The data below holds a line containing "[اشتراک این مطلب در فیسبوک] (70, 1745)" and a line containing "Clinch Rivets (145, 480)"; please quote exactly those two lines and every line between them, and nothing else.

★ ★ ★

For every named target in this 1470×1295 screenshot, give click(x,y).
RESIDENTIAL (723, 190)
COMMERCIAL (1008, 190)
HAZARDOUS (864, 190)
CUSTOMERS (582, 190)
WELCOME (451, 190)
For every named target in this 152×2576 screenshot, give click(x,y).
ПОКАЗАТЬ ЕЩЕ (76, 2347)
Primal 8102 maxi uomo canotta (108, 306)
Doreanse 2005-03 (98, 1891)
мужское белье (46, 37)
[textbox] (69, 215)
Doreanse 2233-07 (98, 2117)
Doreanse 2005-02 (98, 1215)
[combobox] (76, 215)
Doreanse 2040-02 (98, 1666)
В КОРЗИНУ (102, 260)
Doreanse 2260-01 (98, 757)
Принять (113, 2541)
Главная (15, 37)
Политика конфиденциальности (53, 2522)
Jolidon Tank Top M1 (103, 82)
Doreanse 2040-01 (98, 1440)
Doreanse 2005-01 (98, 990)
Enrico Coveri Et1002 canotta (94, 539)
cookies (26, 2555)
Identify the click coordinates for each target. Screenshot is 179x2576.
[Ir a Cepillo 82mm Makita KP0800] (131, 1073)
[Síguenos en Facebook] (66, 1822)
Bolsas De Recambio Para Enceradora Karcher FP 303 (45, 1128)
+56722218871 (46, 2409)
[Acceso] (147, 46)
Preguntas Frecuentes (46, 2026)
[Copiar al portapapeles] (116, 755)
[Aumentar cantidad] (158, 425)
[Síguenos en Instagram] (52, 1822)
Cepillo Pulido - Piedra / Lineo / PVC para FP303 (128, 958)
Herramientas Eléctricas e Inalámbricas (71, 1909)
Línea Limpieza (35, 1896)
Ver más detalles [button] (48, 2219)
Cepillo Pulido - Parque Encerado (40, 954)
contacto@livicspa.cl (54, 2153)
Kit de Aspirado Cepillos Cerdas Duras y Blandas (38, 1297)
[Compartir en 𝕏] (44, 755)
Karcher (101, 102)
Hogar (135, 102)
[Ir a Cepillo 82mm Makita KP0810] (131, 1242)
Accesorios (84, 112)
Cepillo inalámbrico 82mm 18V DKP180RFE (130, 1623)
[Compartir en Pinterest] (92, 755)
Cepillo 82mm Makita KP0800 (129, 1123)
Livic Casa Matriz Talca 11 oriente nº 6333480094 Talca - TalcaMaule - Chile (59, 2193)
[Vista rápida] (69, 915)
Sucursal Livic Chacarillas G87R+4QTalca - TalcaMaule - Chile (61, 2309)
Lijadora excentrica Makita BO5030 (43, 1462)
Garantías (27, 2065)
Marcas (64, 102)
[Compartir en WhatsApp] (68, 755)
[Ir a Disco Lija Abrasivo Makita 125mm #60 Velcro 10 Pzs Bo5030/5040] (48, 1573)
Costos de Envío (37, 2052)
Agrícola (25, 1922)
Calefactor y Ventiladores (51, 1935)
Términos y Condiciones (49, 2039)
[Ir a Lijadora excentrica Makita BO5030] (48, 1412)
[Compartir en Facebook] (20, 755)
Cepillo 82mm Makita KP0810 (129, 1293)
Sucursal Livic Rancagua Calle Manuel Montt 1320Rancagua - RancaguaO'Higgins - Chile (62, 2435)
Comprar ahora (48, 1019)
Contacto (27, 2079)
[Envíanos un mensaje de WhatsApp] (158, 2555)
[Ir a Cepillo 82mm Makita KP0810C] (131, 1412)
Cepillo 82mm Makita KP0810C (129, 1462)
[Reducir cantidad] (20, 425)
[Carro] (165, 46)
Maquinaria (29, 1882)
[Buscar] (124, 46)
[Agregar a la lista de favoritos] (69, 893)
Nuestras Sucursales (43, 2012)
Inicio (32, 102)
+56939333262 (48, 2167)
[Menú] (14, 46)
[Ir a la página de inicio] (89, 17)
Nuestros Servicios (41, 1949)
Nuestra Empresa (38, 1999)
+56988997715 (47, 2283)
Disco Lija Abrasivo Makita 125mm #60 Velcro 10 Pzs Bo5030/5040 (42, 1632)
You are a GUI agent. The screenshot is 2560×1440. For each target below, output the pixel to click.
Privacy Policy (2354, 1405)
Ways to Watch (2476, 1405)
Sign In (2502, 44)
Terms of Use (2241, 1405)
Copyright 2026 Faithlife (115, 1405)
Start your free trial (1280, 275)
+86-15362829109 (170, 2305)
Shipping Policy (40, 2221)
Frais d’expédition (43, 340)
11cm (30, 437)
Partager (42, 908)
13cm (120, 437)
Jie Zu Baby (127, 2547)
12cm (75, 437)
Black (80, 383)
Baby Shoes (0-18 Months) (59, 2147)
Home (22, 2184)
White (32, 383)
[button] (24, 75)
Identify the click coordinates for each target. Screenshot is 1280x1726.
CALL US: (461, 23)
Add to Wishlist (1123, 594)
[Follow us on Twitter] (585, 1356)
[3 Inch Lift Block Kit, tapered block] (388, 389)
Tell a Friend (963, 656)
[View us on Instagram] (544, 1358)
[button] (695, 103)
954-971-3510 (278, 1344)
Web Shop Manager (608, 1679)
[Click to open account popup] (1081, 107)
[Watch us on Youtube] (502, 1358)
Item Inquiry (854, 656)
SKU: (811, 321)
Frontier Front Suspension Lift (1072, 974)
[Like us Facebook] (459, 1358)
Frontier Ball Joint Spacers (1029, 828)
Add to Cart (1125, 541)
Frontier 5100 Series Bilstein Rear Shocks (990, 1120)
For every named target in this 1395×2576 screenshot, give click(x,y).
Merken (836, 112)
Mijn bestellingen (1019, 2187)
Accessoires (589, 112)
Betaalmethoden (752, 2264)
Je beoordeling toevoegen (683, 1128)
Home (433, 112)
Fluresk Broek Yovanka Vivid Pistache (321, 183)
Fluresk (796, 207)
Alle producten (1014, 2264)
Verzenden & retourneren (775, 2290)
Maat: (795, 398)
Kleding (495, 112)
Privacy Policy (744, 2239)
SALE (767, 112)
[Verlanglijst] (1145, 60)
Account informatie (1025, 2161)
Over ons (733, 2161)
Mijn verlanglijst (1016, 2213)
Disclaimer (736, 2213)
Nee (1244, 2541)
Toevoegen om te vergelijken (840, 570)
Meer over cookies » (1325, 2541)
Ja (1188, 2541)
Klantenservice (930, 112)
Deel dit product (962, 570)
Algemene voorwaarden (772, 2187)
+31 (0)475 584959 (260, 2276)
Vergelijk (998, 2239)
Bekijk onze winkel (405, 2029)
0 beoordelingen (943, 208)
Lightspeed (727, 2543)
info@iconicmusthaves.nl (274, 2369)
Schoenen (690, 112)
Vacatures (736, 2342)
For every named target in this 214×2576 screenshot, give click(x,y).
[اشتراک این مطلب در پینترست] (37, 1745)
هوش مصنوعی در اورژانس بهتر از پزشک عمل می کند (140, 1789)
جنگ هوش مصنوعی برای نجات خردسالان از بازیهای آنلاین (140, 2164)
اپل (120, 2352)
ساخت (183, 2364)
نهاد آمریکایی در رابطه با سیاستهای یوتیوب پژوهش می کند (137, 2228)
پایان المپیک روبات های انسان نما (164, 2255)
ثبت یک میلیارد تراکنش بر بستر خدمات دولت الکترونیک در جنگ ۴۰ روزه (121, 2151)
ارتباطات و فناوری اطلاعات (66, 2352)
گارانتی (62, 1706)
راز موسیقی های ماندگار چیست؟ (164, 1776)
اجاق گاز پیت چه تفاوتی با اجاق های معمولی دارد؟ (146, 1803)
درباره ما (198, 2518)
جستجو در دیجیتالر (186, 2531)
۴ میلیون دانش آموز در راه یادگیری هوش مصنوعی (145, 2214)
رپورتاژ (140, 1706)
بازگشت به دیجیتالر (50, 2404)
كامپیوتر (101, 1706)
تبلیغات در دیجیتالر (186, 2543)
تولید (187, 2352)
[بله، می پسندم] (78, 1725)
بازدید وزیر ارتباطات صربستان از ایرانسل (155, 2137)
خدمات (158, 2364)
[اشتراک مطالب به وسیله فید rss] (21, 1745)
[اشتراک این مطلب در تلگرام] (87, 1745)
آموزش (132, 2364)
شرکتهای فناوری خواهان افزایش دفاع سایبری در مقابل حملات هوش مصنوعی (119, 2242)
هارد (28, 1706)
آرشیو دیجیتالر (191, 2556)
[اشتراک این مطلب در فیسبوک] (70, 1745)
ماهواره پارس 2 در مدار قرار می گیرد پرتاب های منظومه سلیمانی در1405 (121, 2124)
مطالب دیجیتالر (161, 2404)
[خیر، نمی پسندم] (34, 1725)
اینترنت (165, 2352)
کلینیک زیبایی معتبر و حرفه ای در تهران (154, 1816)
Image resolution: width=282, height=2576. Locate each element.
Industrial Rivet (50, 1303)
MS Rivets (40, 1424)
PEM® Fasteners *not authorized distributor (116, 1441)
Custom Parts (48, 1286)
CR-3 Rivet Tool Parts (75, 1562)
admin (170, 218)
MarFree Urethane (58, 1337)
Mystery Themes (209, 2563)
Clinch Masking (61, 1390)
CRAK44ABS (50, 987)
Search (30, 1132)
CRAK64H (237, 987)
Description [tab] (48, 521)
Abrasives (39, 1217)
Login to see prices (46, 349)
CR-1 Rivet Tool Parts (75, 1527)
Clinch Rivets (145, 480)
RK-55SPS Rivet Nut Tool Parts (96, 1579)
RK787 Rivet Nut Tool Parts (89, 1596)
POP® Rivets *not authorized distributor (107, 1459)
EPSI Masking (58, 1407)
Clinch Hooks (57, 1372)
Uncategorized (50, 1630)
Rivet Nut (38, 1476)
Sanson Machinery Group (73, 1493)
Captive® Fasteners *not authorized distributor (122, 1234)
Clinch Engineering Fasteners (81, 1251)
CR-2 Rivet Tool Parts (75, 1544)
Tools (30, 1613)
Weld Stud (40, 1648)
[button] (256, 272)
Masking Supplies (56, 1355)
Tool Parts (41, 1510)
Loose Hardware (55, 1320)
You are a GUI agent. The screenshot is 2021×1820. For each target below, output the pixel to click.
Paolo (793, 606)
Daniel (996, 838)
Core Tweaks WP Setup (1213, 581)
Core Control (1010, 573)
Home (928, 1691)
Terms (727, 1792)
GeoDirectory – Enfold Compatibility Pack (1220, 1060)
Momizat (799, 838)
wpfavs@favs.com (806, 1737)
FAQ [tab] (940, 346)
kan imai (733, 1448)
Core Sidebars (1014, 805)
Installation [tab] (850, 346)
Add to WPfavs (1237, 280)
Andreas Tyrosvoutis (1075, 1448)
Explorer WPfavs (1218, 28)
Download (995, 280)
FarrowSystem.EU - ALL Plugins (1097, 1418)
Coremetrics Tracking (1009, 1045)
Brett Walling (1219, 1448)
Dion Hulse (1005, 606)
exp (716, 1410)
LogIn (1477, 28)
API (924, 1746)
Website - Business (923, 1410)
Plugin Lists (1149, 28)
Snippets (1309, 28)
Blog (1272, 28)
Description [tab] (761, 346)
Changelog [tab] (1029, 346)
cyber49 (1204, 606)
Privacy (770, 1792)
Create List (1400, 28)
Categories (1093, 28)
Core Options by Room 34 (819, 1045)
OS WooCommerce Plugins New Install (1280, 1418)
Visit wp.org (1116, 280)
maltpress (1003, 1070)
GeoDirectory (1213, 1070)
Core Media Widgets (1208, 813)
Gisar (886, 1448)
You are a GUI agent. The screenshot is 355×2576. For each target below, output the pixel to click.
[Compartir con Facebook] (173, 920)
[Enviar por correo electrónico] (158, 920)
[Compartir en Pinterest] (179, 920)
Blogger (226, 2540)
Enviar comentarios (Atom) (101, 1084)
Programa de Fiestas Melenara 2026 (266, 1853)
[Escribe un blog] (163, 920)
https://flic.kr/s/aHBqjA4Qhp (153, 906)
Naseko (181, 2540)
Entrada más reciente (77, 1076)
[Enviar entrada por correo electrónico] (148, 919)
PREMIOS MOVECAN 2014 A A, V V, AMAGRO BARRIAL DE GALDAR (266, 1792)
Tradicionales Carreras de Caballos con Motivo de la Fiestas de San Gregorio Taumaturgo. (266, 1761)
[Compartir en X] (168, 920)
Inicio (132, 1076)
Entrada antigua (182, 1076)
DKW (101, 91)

★ ★ ★

• Exercise response
[اشتراک این مطلب در فیسبوک] (70, 1745)
ماهواره پارس 2 در مدار قرار می گیرد پرتاب های منظومه سلیمانی در1405 (121, 2124)
مطالب دیجیتالر (161, 2404)
[خیر، نمی پسندم] (34, 1725)
اینترنت (165, 2352)
کلینیک زیبایی معتبر و حرفه ای در تهران (154, 1816)
Image resolution: width=282, height=2576. Locate each element.
Industrial Rivet (50, 1303)
MS Rivets (40, 1424)
PEM® Fasteners *not authorized distributor (116, 1441)
Custom Parts (48, 1286)
CR-3 Rivet Tool Parts (75, 1562)
admin (170, 218)
MarFree Urethane (58, 1337)
Mystery Themes (209, 2563)
Clinch Masking (61, 1390)
CRAK44ABS (50, 987)
Search (30, 1132)
CRAK64H (237, 987)
Description [tab] (48, 521)
Abrasives (39, 1217)
Login to see prices (46, 349)
CR-1 Rivet Tool Parts (75, 1527)
Clinch Rivets (145, 480)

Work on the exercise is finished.